ARCHAMBEAULT, JOSEPH-ALFRED (baptized Joseph-Hector-Alfred, he signed Alfred until 1904), Roman Catholic priest, educator, church and school administrator, and bishop; b. 23 May 1859 in L’Assomption, Lower Canada, son of Louis Archambeault*, a notary and politician, and Marguerite-Élisabeth Dugal; brother of Sir Horace Archambeault; d. 25 April 1913 in Saint-Thomas, near Joliette, Que.

Joseph-Alfred Archambeault did his classical studies at the Collège de L’Assomption from 1870 to 1877 and his theological training at the Grand Séminaire de Montréal. After being ordained priest in 1882 by Bishop Édouard-Charles Fabre*, he left for three years of further education in Rome, where he obtained doctorates in theology and in canon law. During this period he made a great many European friends, whom he would visit regularly.

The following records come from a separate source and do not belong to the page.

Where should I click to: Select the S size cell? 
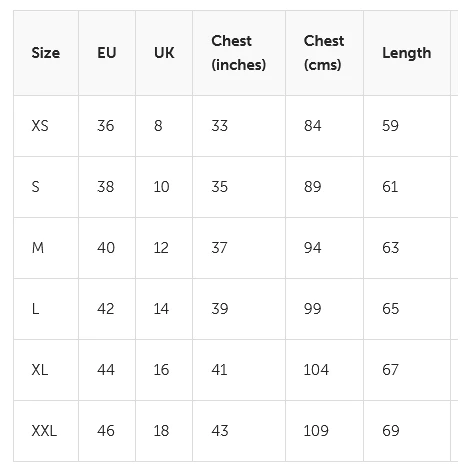pyautogui.click(x=46, y=187)
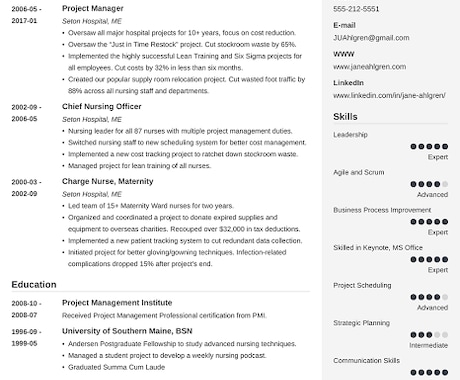Open the www.janeahlgren.com website link
This screenshot has height=380, width=460.
(370, 67)
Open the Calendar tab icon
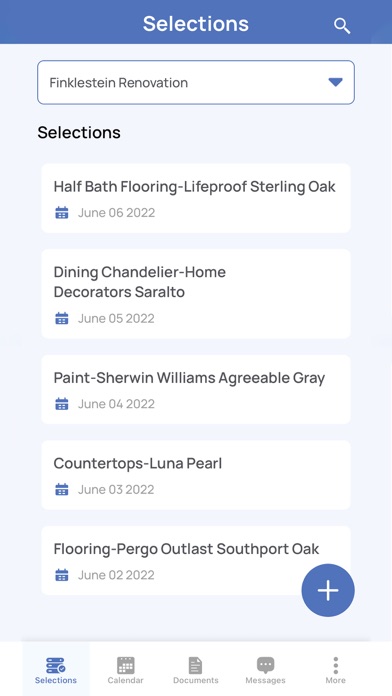Image resolution: width=392 pixels, height=696 pixels. coord(126,665)

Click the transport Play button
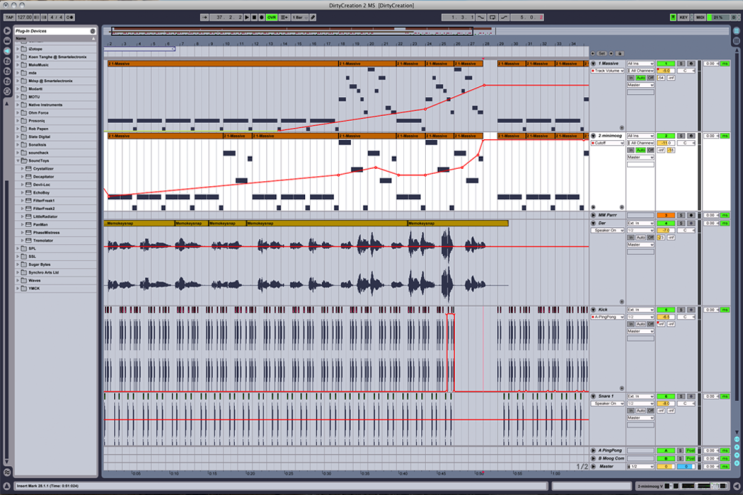click(x=247, y=18)
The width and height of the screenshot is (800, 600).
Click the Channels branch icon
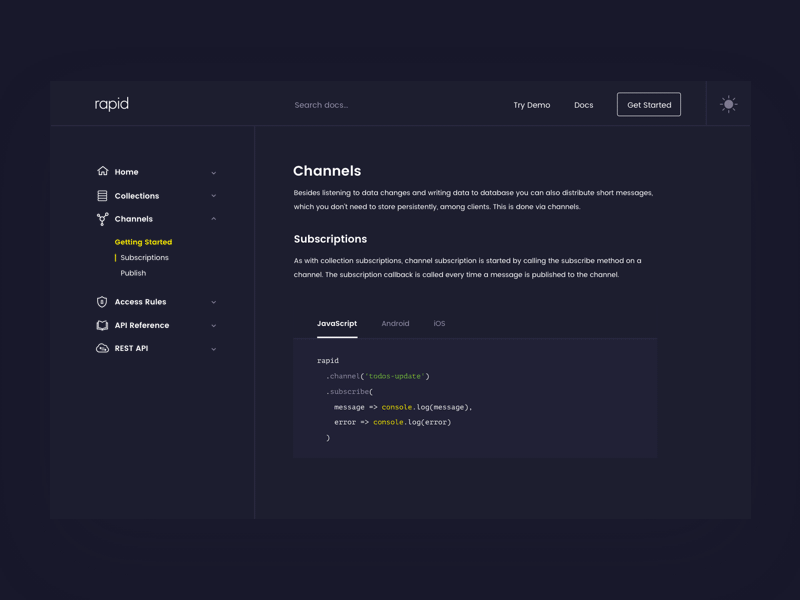[x=102, y=219]
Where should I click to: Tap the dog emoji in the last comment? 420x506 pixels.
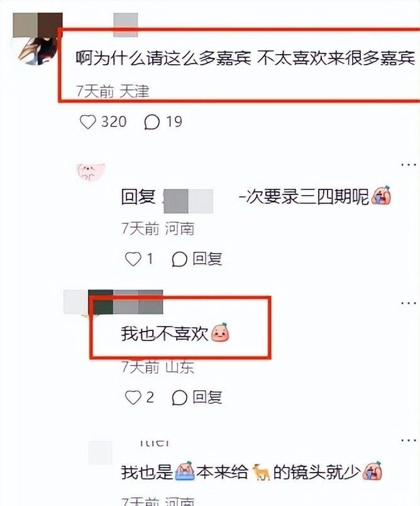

From 1885 to 1888 Archambeault taught philosophy at the Collège de L’Assomption. While there, he and a few colleagues drafted a memorandum proposing L’Assomption as the seat of the diocese to be erected in the district of Joliette. In 1888 Fabre, who by now was an archbishop, brought him to Montreal to be his vice-chancellor; he became chancellor in 1892. With his methodical mind, Archambeault expedited matters “in an orderly fashion and on time,” occasionally at the risk of irritating people. He won Fabre’s complete confidence by his advice on such difficult issues as the condemnation of Canada-Revue (Montréal) in 1892. According to his archbishop, Archambeault’s exposition of church doctrine during the civil suit helped obtain a judgement favourable to the religious authorities [see Aristide Filiatreault]. It was by virtue of this confidence that he accompanied Fabre to Rome in 1890 and represented him there in 1896. One of the matters he discussed with the cardinals and the pope himself was the difficult question of Manitoba’s schools [see Thomas Greenway*].

In Montreal, in addition to serving as chancellor, Archambeault was ecclesiastical superior to the Sisters of Charity of Providence from 1891 to 1904, and in 1900 he supervised the writing and approval of their rules and constitutions. In 1888 he had begun teaching natural law in the faculty of arts at the Université Laval in Montreal, of which he was vice-rector from 1902 to 1904. Made a canon in 1891, he was appointed protonotary apostolic in 1902.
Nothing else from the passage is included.